Given the fairly unpredictable current environment, we continue to invest on a stock-by-stock basis, putting together a portfolio of well-diversified, resilient and good quality companies which we believe are trading at reasonable prices. When markets eventually come back to fundamentals, a portfolio of good quality stocks will show more resilience and recover more quickly than a portfolio of speculative, loss-making stocks, many of which promise a lot of ‘blue sky’.

Sustainable competitive advantage is critical, particularly in a slowing economy where competition often intensifies. Companies that have a sustainable competitive advantage operate assets or have characteristics that are difficult to replicate, and possess key attributes such as being the lowest-cost provider, or having pricing power through ownership of well-known brands, increasing barriers to entry for competitors. We also like companies that have strong or improving balance sheets, underpinned by solid asset backing and cash generation. We also look for resilient companies that can continue to grow over the long term, for example through market share gains, taking out costs, acquisitions, or contracted revenues. Examples of these in our portfolio are Crown Resorts, Pro-Pac Packaging, and Integral Diagnostics.

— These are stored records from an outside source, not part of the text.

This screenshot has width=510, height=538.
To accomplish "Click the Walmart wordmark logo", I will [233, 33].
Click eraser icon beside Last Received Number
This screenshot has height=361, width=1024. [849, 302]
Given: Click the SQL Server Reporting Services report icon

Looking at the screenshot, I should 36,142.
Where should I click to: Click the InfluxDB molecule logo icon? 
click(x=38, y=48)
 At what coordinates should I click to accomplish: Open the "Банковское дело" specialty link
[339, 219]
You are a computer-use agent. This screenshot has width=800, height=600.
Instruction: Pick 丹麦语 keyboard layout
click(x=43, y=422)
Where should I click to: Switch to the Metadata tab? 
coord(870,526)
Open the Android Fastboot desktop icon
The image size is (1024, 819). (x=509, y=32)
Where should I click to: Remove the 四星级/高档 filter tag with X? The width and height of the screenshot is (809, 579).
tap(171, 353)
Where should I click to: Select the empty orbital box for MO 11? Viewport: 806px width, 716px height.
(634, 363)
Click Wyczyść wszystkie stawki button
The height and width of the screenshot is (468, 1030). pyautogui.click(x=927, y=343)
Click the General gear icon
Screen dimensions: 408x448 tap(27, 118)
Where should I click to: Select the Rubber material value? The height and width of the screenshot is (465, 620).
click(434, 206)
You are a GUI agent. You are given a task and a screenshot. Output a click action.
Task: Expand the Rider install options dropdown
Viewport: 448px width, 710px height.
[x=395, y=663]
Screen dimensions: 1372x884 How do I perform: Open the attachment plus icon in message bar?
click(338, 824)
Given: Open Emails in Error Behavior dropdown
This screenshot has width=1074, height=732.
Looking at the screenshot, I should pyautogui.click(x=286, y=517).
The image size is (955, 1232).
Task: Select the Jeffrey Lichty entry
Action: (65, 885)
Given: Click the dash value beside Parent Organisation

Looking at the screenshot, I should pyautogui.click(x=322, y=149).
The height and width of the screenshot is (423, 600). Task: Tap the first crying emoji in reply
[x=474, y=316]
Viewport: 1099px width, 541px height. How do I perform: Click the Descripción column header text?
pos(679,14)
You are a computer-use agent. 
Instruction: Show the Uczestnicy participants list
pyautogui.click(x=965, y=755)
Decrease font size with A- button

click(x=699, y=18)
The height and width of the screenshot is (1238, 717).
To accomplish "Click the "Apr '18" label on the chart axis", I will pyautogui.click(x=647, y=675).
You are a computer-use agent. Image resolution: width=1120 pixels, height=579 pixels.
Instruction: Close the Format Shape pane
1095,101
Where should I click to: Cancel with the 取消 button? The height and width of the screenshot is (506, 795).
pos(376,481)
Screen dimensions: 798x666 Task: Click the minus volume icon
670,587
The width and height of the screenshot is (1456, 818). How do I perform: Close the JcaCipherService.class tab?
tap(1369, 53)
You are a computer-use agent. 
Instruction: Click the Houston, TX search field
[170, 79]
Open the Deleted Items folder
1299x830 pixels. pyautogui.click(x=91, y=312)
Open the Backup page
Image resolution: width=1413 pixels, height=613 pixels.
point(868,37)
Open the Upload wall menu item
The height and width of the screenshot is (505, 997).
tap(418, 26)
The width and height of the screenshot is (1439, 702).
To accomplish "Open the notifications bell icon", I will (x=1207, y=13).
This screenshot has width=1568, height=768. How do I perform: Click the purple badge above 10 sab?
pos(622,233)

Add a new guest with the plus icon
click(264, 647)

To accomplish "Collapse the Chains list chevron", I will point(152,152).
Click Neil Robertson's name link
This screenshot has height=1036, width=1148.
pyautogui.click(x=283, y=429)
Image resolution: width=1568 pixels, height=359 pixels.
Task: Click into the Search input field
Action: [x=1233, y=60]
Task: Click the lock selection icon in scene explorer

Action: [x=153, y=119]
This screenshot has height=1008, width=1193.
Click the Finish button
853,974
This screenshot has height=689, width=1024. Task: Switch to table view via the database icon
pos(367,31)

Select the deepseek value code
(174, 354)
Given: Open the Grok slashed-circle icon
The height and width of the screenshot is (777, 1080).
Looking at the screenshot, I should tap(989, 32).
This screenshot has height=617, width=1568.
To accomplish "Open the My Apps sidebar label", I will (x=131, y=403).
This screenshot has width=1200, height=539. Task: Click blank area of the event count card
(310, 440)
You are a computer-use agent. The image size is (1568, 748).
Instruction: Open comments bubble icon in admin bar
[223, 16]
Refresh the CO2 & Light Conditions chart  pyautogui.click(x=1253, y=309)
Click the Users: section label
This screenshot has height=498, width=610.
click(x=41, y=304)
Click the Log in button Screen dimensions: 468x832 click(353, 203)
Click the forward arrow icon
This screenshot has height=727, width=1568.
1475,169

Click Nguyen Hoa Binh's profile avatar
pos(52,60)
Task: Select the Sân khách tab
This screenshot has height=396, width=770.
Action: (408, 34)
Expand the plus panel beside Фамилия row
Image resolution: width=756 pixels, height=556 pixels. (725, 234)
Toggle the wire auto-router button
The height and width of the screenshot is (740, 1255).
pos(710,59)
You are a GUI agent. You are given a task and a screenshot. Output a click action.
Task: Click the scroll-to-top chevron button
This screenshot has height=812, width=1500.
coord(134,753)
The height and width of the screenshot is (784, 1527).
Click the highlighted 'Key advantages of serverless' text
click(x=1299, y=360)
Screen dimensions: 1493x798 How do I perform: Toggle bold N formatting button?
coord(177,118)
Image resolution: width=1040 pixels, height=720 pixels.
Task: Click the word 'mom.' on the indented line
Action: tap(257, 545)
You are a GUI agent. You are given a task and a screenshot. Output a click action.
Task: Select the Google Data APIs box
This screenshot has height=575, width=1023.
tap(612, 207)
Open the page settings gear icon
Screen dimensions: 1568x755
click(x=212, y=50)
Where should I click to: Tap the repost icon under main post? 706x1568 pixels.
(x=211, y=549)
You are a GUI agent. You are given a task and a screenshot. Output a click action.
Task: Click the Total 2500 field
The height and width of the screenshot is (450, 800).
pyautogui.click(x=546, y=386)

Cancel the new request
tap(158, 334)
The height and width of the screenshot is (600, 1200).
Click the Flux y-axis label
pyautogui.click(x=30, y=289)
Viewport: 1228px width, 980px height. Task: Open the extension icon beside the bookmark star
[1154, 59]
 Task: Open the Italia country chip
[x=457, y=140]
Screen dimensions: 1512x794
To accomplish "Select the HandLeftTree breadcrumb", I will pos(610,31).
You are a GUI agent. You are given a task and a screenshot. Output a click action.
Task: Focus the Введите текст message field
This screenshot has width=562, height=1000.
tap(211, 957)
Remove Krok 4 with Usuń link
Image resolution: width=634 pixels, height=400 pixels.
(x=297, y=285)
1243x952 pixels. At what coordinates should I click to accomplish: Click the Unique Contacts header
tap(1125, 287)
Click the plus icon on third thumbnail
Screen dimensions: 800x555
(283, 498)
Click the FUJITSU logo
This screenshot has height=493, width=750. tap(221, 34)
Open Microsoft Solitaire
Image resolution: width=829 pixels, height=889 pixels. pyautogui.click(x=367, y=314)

Active management and building cash weights to take advantage of volatile periods is another way of managing risk and preserving capital. Exiting a position can often be harder than building one, especially when a stock or the market is falling. As stocks we own become more expensive and approach our target price, we tend to reduce our holding by trimming or selling out of a position and taking advantage of liquidity when it is available. We also manage risk by investing for the longer term. Investing – as opposed to speculating – means patiently putting together a diversified portfolio of companies that in our view can generate sustainable cashflows for dividends or reinvestment. Many investors fail in the long term because they are too busy trying to outperform the market in the short term, often by trading in and out of lower-quality stocks.

Dividends are also key to managing a small-cap portfolio’s risk, as dividends can act as a ‘safety net’ in times of volatility. The level of dividends from a diversified portfolio of quality companies is largely uncorrelated to the level of the sharemarket. When the market declines, the prices of quality companies with recurring earnings can fall just as readily as speculative and riskier companies. However, quality companies with a history of paying healthy dividend streams often recover a lot more quickly than more speculative companies. Although some of the small-cap companies we own have suspended dividends in recent months as COVID-19-related shutdowns have significantly affected their current cashflows, we are confident that they will be able to start generating cash and resume dividend payments within a reasonable period of time.

While IML’s performance may lag as many investors chase returns at any price, by remaining focused on only owning well-managed, quality small-cap stocks whose share prices are underpinned by sound fundamentals, we remain confident that we can provide our investors with a prudent and highly risk-controlled approach to investing in smaller companies over the coming years.